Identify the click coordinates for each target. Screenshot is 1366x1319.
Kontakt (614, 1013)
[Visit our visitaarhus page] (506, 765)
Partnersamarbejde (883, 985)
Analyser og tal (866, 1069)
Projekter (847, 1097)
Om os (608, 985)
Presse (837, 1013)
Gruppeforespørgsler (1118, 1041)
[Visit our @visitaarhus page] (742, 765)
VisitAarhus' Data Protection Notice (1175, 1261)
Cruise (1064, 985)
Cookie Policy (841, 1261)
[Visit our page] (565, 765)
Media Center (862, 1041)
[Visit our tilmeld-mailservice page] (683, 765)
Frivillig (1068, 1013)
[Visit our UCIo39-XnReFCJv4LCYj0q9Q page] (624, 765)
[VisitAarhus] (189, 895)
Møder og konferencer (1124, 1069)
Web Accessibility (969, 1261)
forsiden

YOUR GOAL.
In the material above, please find every line that includes the word "page" and copy it.

SOLUTION FOR THIS EXERCISE.
[Visit our visitaarhus page] (506, 765)
[Visit our @visitaarhus page] (742, 765)
[Visit our page] (565, 765)
[Visit our tilmeld-mailservice page] (683, 765)
[Visit our UCIo39-XnReFCJv4LCYj0q9Q page] (624, 765)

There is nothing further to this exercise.